Canadian ETF Comparison Series: XIT vs. TEC
Two of the top Canadian-listed Technology ETFs go head-to-head in this week’s comparison piece.

The technology sector's growth in the last decade has changed the business and societal landscape globally. With many of today's leading companies being technology-focused, investors who maintain exposure to the sector are poised to benefit from developments arising from established and burgeoning firms in the industry. For investors looking to gain exposure to the technology sector, the iShares S&P/TSX Capped Information Technology Index ETF (Ticker: XIT) and TD Global Technology Leaders Index ETF (Ticker: TEC) are popular ETFs that provide turnkey exposure to the technology sector.
As of November 8th, 2024, the assets under management for the iShares S&P/TSX Capped Information Technology Index ETF and TD Global Technology Leaders Index ETF are $686.93 million and $3.187 billion, respectively.
XIT vs. TEC: Investment Strategy Comparison
Both XIT and TEC are passively managed ETFs. The former tracks the performance of the S&P/TSX Capped Information Technology Index, while the latter tracks the performance of the Solactive Global Technology Leaders Index (CA NTR). Each index's investment focus speaks to its distinct investment experience. The S&P/TSX Capped Information Technology imposes capped weights on the index constituents included in the S&P/TSX Composite that are classified in the GICS® information technology sector.
Whereas the Solactive Global Technology Leaders Index intends to track the price movement of a portfolio of companies, including traditional technology companies and companies that belong to other subsectors but are engaged in disruptive technologies. This refers to, but is not limited to, global companies involved in technology-related themes such as Cybersecurity, the Internet of Things, E-Commerce, Robotics & Automation, Artificial Intelligence, Autonomous Vehicles, and Cloud/Big Data.
Simply put, XIT is limited to Canadian listed technology firms, with a 'cap' on their allocations within the index. Conversely, TEC is more globally oriented, with broad exposure to companies involved in various technological areas.
XIT vs. TEC: Performance Comparison
Though both funds have at least a 4-year performance track record, TEC has exhibited performance leadership over that tenure. Year-to-date, TEC has returned 38.44% versus XIT's 20.23 %.

XIT vs. TEC: Exposure Comparison
Looking at the composition of both funds, as guided by their respective index methodologies, TEC's composition is materially different than XIT's. The tech sector is primarily driven by large, well-capitalized companies with sizable market shares in their sub-industries. Thus, having predominant exposure to these businesses—in a free-floating manner—would benefit the TEC's performance.

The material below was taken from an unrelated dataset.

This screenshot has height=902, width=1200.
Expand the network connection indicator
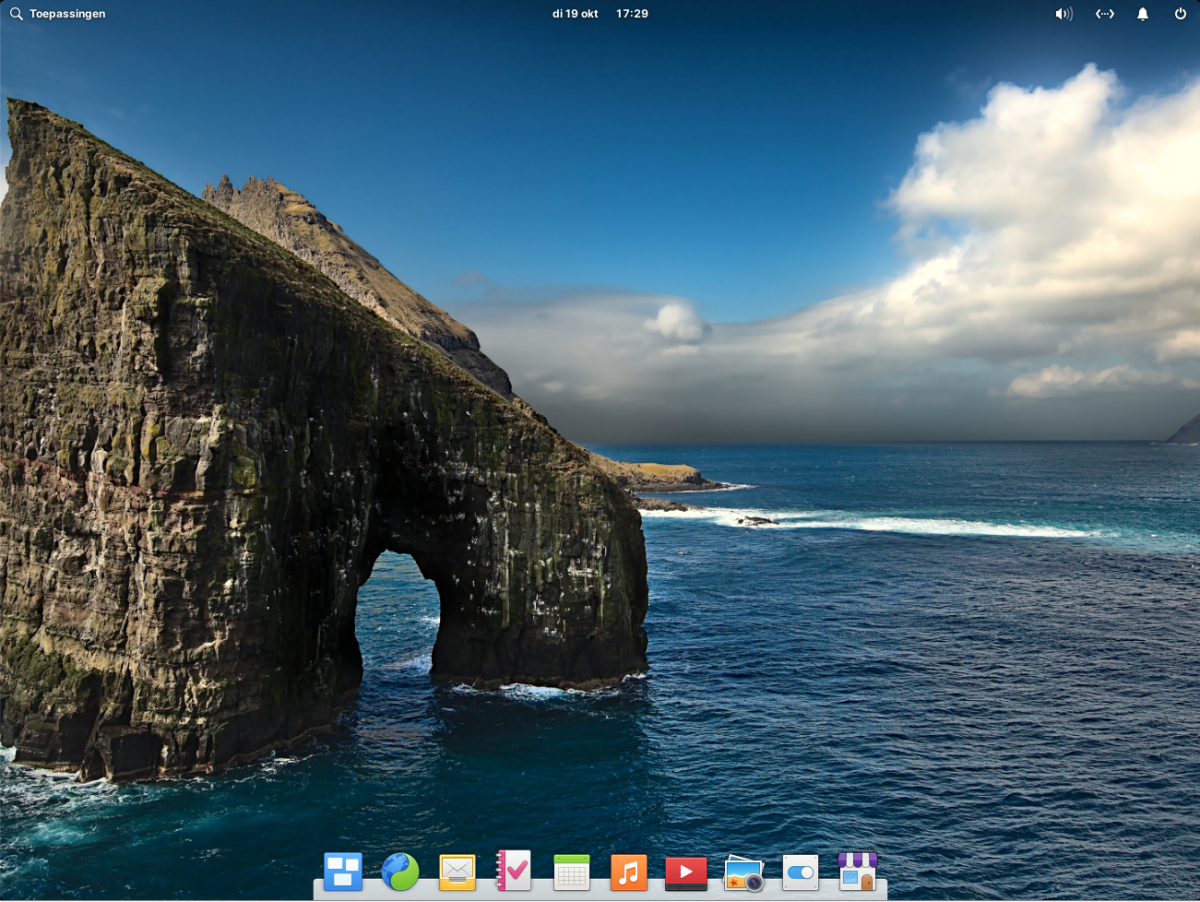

As illustrated in the following image, TEC has a greater exposure (approximately 90%) to giant and large capitalization firms than XIT (i.e., approximately 70%). Arguably, TEC's allocation to giant and large capitalization firms provides a measure of 'quality factor' exposure, which would help mitigate the ETF's drawdown potential.


XIT vs. TEC: Other Considerations
A natural criterion to examine when contrasting both ETFs is fees. TEC's expense ratio of 0.39% is materially lower than XIT's expense ratio of 0.60%. In looking at each fund's tracking difference relative to their respective benchmark indices, TEC's is -0.59% as of October 31st, 2024, while XIT's is -0.37% for the same month-end.
The tracking difference is a key metric used to evaluate how well an ETF replicates the performance of its underlying index. It is the difference between the ETF's return and the index's return, which is designed to track and is typically measured over a specific period. Generally, a smaller tracking difference indicates that the ETF more accurately tracks its index. Understanding tracking difference helps investors gauge the efficiency of an ETF and make more informed investments.
Takeaway
At this juncture, TEC's broader focus and stronger performance make it the preferable mandate of the two. Furthermore, the focus on giant and large firms within the technology sector provides a quality aspect that is seemingly beneficial in minimizing drawdowns. Finally, TEC's cost is a material differentiator.
Please note this article is for information purposes only and does not in any way constitute investment advice. It is essential that you seek advice from a registered financial professional prior to making any investment decision.